Komagata Maru incident to be commemorated in name of Vancouver street | World News | Times Of Ahmedabad

A prominent street in downtown Vancouver is likely to be accord the honorary name of Komagata Maru Way to commemorate the incident in 1914 when the Japanese steamship of that name carrying 376 passengers from India was escorted away from city in British Columbia due to discriminatory laws that were then in place in Canada.

A historic photograph from 1914 of passengers from India aboard the ship Komagata Maru. (City of Vancouver Archives)
A historic photograph from 1914 of passengers from India aboard the ship Komagata Maru. (City of Vancouver Archives)

Vancouver’s Canada Place is a significant two-block section of the city. Vancouver’s city council is expected to give it a secondary name of Komagata Maru Way later this month. According to the outlet Vancouver Sun, a report from the council staff said that the location will “offer residents and tourists arriving to Vancouver on foot, transit and by ship an opportunity to reflect as they learn more about this historic incident from the secondary name signage.”

Raj Singh Toor, descendant of one of the passengers on the ship, was pleased that the naming will become reality soon. “I gave this request five years ago to the city of Vancouver,” he said. The location was important as it was on the waterfront and those walking along the street can see where the ship was detained over 100 years back. Toor’s grandfather Baba Puran Singh Janetpura was the only student aboard the ship.

Similar recognition has been accorded elsewhere as well in recent years.

In July 2019, a street in the town of Surrey in the Metro Vancouver region was formally assigned the name of Komagata Maru Way. In June that year, a Komagata Maru Park was inaugurated in the town of Brampton in the Greater Toronto Area.

Earlier this year, the town of Abbotsford, also in the Metro Vancouver area, decided on a commemorative renaming of a portion of a highway. Toor said the formal signage will be installed there this summer.

In 2016, Canadian Prime Minister Justin Trudeau had formally apologised on behalf of the nation in the House of Commons, for the discriminatory event that led to the turning back of the vessel from Vancouver Harbour.
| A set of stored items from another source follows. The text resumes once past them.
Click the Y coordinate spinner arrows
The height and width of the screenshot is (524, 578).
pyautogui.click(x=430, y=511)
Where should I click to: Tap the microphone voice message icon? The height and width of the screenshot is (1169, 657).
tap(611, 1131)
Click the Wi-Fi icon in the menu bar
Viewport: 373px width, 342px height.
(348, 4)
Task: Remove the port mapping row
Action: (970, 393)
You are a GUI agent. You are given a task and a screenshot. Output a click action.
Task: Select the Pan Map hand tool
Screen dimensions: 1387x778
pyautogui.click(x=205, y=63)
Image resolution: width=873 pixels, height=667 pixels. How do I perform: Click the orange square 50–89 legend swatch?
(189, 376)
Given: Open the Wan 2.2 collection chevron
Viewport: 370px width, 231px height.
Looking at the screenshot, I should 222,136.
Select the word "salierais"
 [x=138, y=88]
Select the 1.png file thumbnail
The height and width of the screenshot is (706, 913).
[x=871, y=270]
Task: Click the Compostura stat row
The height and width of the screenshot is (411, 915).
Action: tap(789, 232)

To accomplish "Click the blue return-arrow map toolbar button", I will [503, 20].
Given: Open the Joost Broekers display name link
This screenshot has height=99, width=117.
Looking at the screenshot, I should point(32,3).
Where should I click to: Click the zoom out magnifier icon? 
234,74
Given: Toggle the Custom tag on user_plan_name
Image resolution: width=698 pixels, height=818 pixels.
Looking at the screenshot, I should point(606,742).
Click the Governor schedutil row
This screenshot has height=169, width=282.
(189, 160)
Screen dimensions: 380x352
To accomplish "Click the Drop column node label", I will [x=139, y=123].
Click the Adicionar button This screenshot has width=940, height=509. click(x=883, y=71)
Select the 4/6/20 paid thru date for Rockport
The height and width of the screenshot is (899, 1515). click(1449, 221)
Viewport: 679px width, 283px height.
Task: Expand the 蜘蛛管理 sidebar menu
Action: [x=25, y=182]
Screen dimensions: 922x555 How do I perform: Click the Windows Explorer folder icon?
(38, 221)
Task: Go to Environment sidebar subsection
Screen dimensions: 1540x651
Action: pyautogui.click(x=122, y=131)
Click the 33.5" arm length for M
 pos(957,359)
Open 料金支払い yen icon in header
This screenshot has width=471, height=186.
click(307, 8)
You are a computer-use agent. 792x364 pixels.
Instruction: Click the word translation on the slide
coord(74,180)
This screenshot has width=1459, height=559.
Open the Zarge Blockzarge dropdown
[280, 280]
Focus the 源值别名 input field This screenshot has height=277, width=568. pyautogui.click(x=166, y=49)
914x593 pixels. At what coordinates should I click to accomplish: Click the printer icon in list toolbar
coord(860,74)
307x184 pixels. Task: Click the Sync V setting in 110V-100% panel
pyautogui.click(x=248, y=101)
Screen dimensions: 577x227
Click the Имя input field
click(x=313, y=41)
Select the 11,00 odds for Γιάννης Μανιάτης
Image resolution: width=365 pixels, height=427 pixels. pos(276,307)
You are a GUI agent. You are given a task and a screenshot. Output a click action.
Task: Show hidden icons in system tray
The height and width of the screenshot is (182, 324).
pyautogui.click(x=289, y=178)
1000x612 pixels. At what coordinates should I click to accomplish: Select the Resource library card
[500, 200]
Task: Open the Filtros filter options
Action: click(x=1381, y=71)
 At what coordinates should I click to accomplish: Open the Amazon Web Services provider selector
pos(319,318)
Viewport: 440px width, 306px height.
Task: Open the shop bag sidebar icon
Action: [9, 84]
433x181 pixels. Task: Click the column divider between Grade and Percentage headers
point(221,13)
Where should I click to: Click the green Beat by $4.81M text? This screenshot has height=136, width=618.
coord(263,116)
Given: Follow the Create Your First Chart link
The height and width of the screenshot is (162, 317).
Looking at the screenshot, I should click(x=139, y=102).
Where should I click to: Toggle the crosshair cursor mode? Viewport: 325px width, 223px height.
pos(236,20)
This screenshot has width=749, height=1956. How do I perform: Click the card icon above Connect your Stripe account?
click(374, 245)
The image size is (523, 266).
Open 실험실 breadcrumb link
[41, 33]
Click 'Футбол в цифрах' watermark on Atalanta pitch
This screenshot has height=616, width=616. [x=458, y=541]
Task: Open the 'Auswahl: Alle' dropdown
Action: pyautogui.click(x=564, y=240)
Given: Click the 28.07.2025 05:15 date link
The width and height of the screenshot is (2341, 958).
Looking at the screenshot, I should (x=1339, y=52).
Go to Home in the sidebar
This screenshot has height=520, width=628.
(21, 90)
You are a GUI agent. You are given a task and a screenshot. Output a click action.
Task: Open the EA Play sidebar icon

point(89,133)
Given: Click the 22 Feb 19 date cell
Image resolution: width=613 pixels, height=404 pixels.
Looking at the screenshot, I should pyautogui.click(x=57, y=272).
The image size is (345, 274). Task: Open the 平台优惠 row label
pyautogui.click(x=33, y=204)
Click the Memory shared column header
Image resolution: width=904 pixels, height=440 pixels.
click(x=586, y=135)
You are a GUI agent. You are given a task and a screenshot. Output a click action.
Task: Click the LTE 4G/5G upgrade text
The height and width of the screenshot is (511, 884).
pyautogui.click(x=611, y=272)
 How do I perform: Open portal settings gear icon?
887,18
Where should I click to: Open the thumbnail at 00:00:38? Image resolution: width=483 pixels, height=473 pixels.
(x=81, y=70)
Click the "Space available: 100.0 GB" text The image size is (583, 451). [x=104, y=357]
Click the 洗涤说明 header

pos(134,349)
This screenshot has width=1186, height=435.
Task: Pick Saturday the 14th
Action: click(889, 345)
A permanent memorial marking the episode exists in Vancouver.

In 1914, The Japanese ship arrived near Vancouver harbour on May 23, and its passengers were mostly Sikhs from India, many seeking to immigrate to Canada, though it was also a political act as some among those returned to India to fight for Independence. However, immigration authorities refused to allow the majority to come ashore, citing the discriminatory Continuous Passage Regulation, a law that mandated that immigrants arrive in Canada directly from the home country. For those from India, that was logistically impossible. The racist legislation was meant to be exclusionary. The passengers had a standoff with the authorities, at times the angry passengers confronted them. Part of the reason for the action against those aboard the ship was that the British empire also considered some of the passengers to be linked to the revolutionary Ghadar movement. On July 23, two months after the arrival of the ship, the resistance was overcome and the ship was escorted away from Vancouver and back to India. On its arrival, British police boarded the vessel and attempted to arrest the leaders of the passengers who they considered to be insurgents. In the resultant riot, 19 passengers were killed and over 200 arrested.